The group I was alluding to several posts ago, where I piped up with my usual 'I'm still here', has shown no further signs of life. Their leader, attending to a birthing daughter, did not participate in Spring Equinox festivities but, when it came time to announce the arrival of the new grandchild, did not post the news to the group elist. No, the news appeared on the main area pagan list which not everyone in the group is subscribed to. Makes me wonder what this leader finds important: the social connections to her own group and presenting her human side to them, or being one of the local pagan movers n' shakers.
There are the needs of a group and then there are the needs of the individuals within that group.
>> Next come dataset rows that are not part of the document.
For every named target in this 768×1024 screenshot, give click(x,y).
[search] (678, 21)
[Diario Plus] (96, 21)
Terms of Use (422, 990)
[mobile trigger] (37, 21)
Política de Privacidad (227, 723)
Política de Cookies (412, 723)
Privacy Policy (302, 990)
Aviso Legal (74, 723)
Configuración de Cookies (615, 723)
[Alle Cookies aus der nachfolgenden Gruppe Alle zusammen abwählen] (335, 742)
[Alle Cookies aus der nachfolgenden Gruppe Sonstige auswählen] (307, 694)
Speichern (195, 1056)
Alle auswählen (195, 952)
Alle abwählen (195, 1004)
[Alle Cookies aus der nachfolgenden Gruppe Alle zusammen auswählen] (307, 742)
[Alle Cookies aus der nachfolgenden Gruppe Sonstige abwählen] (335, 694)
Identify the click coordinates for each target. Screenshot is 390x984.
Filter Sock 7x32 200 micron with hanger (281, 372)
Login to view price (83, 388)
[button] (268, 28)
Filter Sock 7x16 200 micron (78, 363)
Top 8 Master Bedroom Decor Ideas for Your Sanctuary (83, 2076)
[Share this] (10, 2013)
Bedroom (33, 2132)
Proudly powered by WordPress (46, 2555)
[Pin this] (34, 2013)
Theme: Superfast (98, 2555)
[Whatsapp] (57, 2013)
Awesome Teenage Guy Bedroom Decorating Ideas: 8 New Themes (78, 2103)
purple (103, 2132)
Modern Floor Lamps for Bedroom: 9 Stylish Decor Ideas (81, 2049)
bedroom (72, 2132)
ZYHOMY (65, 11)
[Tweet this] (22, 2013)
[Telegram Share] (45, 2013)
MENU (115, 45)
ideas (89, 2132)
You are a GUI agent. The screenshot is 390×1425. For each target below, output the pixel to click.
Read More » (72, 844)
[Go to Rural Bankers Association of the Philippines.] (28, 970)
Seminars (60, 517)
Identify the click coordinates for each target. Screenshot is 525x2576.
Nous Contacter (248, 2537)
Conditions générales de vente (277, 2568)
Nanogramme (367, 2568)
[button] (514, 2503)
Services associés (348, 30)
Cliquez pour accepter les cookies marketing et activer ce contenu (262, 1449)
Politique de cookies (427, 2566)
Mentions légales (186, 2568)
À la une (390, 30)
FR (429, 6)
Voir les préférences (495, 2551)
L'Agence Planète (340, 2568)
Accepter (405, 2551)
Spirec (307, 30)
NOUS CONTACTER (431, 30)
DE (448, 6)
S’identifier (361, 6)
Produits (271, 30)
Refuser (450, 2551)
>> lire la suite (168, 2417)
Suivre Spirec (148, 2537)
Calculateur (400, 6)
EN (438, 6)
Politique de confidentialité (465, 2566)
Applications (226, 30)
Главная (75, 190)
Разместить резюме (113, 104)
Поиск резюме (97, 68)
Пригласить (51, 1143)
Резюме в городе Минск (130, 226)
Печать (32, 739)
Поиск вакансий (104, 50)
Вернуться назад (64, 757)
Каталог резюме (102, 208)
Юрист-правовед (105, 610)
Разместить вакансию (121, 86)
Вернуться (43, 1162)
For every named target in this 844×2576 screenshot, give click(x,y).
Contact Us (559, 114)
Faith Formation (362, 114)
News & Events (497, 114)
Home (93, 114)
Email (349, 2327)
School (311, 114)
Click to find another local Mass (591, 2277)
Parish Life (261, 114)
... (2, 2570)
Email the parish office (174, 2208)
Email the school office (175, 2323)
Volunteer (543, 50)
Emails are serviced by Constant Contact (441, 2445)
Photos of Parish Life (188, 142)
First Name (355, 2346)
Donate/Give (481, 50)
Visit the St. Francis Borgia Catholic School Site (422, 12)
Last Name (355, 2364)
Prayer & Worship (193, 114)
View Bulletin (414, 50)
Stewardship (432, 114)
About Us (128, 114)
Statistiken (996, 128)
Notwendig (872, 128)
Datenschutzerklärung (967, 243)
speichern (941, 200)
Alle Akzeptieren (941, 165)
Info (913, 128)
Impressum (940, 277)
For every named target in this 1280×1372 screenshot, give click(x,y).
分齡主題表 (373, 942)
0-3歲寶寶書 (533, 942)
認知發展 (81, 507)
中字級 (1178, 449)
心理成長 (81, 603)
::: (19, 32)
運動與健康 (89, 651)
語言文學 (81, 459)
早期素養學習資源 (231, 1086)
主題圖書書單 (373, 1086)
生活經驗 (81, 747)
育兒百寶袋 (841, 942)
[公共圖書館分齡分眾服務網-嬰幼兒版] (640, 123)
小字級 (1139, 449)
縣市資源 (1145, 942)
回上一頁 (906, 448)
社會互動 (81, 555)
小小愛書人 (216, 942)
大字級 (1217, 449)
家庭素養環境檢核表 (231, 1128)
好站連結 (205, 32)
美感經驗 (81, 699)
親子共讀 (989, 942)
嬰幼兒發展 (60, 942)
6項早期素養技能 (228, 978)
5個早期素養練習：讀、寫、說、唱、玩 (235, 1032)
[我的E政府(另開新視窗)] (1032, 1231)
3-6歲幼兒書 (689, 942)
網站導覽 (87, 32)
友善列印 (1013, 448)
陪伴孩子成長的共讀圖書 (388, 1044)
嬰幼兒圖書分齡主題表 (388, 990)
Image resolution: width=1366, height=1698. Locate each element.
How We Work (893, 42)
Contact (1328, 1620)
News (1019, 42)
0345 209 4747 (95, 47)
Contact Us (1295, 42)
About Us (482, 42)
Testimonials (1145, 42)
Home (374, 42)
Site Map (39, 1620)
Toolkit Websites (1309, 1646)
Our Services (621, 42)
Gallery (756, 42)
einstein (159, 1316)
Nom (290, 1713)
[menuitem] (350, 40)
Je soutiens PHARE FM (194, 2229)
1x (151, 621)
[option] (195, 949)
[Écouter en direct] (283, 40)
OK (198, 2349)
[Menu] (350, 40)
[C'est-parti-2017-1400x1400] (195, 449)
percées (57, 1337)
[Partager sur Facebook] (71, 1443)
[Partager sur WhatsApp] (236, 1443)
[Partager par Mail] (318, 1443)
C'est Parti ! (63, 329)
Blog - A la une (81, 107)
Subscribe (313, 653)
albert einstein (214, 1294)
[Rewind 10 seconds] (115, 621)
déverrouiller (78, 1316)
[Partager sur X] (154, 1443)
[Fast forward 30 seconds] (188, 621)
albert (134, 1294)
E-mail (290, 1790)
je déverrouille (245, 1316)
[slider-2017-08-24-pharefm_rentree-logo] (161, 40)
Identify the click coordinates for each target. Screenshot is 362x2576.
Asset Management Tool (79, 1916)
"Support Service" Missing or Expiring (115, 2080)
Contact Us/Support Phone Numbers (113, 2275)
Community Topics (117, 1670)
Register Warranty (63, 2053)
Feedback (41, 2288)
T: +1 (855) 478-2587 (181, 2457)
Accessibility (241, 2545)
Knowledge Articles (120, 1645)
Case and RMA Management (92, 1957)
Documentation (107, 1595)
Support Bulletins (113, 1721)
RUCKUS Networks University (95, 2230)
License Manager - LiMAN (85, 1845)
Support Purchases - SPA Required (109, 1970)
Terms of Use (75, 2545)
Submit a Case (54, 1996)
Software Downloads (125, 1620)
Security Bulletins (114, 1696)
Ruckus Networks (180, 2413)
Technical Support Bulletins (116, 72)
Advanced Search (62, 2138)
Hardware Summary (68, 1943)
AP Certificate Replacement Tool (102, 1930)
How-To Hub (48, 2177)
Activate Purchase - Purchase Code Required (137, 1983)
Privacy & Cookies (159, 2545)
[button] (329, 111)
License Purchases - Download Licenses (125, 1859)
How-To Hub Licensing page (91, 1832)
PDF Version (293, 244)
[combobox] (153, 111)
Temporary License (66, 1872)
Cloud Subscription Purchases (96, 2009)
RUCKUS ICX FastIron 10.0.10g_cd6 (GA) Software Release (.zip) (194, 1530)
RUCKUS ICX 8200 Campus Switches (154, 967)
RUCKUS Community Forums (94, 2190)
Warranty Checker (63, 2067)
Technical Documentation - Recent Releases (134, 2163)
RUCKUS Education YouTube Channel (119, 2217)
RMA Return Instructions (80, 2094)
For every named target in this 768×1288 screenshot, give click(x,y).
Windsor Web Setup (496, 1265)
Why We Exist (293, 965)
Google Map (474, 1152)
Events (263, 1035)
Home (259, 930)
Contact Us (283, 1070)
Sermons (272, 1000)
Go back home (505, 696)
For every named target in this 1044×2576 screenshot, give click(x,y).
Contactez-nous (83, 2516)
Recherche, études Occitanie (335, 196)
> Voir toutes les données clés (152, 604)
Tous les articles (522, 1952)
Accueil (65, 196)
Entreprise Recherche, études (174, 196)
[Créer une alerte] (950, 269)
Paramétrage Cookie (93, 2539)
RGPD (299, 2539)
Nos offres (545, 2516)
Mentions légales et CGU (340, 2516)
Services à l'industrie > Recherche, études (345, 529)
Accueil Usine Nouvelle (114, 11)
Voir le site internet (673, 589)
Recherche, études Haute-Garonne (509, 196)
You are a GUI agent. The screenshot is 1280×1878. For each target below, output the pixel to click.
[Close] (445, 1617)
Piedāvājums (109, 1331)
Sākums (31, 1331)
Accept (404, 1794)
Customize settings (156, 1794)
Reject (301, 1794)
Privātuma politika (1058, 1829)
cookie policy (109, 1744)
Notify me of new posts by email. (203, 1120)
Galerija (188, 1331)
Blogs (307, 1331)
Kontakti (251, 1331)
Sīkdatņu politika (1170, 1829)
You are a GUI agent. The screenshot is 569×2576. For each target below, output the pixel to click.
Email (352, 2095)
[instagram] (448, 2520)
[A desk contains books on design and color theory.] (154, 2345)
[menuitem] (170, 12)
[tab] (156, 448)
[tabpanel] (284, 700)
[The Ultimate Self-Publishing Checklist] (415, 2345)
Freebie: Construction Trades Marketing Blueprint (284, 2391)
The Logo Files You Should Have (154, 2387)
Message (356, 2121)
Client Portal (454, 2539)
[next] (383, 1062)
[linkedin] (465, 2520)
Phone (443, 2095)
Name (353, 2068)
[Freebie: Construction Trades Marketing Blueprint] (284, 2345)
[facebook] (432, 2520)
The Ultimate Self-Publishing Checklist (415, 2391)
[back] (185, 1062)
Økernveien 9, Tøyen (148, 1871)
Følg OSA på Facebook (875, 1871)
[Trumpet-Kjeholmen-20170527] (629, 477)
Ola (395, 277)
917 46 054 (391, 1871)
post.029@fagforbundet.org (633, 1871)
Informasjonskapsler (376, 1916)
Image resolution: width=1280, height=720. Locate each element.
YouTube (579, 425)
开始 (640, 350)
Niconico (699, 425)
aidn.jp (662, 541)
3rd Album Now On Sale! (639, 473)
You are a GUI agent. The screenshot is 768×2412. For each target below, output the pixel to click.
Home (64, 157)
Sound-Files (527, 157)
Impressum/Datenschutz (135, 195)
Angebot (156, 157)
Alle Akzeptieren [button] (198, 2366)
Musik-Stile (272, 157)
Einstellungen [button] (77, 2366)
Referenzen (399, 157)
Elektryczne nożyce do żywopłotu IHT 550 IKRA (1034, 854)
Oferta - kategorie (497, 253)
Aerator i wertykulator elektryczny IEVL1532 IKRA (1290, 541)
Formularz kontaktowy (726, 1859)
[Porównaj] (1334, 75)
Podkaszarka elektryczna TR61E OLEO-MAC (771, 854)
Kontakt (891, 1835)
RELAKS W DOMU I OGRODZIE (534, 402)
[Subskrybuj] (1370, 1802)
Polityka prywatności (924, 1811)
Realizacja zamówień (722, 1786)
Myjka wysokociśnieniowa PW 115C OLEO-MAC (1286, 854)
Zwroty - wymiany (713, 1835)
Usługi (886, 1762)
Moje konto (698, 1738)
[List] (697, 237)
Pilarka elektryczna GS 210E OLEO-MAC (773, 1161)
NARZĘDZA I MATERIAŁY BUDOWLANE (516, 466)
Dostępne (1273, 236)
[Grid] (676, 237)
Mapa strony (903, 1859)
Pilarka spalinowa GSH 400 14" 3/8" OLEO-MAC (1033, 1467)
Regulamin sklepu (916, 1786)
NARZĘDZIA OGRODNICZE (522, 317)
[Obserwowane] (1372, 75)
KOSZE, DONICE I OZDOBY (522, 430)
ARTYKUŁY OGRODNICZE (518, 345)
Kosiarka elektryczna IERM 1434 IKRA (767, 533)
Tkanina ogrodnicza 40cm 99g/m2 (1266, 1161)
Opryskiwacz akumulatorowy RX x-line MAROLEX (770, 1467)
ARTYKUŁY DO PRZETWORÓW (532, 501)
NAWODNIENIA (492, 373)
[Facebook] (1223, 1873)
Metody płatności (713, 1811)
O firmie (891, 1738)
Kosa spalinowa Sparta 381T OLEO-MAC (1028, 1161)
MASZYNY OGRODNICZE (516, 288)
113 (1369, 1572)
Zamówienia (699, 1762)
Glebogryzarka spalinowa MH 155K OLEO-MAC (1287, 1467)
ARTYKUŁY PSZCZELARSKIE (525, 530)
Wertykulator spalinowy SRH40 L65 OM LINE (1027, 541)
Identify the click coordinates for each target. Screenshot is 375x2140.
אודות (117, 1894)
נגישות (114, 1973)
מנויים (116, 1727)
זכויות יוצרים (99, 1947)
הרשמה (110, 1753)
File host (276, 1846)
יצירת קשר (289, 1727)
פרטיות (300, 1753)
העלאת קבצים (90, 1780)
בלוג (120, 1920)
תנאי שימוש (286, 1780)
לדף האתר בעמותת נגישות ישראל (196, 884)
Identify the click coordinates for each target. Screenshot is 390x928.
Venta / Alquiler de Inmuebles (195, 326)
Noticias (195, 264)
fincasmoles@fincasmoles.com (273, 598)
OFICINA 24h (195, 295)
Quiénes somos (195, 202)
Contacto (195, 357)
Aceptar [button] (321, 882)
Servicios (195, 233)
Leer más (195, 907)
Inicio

I suspect that the needs of this particular leader are not in tune with the needs of her fellow worshippers. Words may fail me somewhat here as this is a group with by-laws that mandate the sharing of responsibilities and power, separating the religious and secular, the spiritual and mundane leadership duties. It is set up like what we often see in mainstream churches (as, indeed, it is a pagan 'wing' of an otherwise Christian organization). I think the leader does not have enough adherents left to successfully pass around the work.
So I guess I have questions. Much of paganism has been hierarchal, with a few exceptions, elevation dependent on attaining an 'inner circle.' Even in spiritual life we need to manuver and politic to gain position, spend money on classes, initiations, books, memberships, and generally grease the palms of a few elders. The model is familiar, copied from the mainstream. We can dream about escaping into democratically-organized groups, advancement a reward for merit and study and time well-spent on the path but......so many make it in the world on the palm-greasing, the special arrangement, the 'who you know', that it is hard to leave it behind. Do we really want to share? Do we really want to elevate the needs of others to be on a par with our own needs? I think we run up against individualism and cannot find our way past.